* **Screenshot grounding data**:
┄┄┄┄┄┄

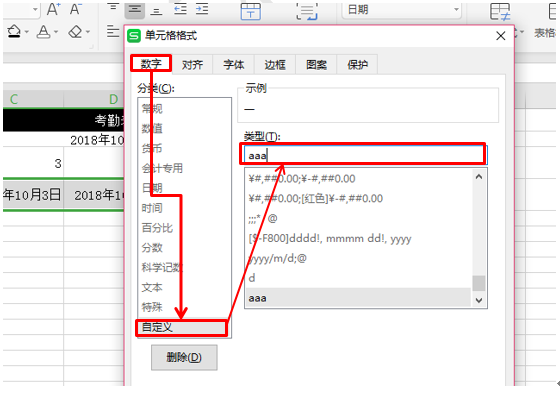Expand the fill color dropdown arrow
This screenshot has height=405, width=560.
[x=27, y=32]
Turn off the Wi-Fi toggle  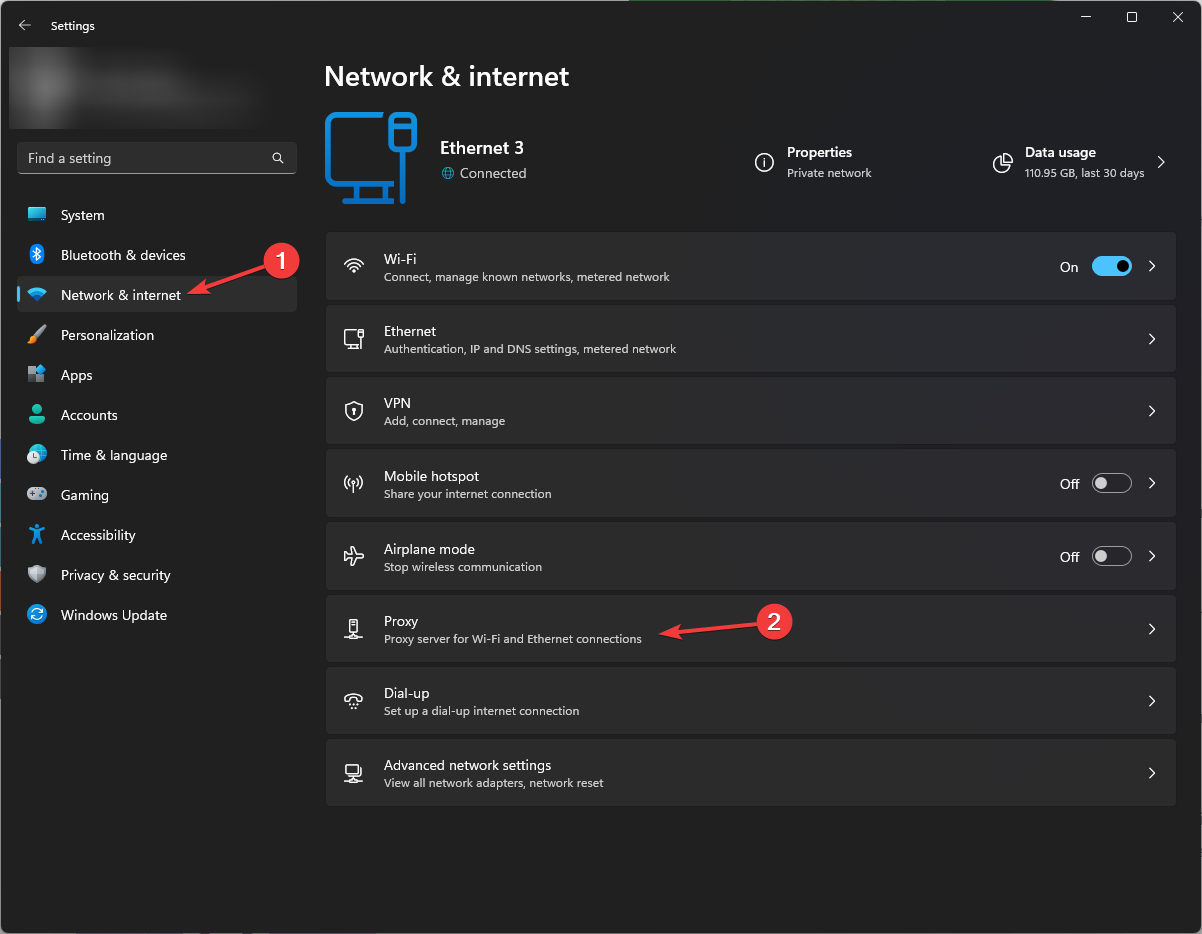coord(1111,266)
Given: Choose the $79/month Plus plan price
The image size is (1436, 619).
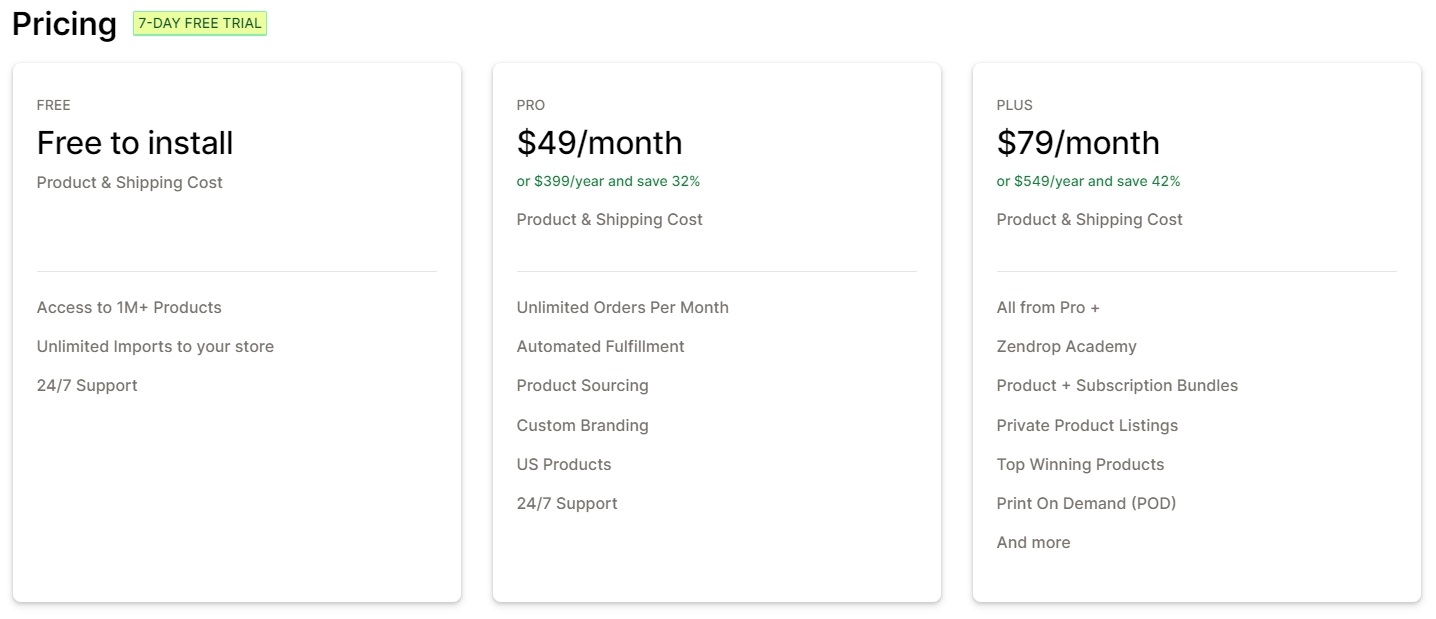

┄┄┄┄┄┄

Could you set down exactly, and only, the lines from the line containing "Given: Choose the $79/month Plus plan price" through the last line of the records, both included, without the pictures?

* **Exercise response**:
Given: Choose the $79/month Plus plan price
The image size is (1436, 619).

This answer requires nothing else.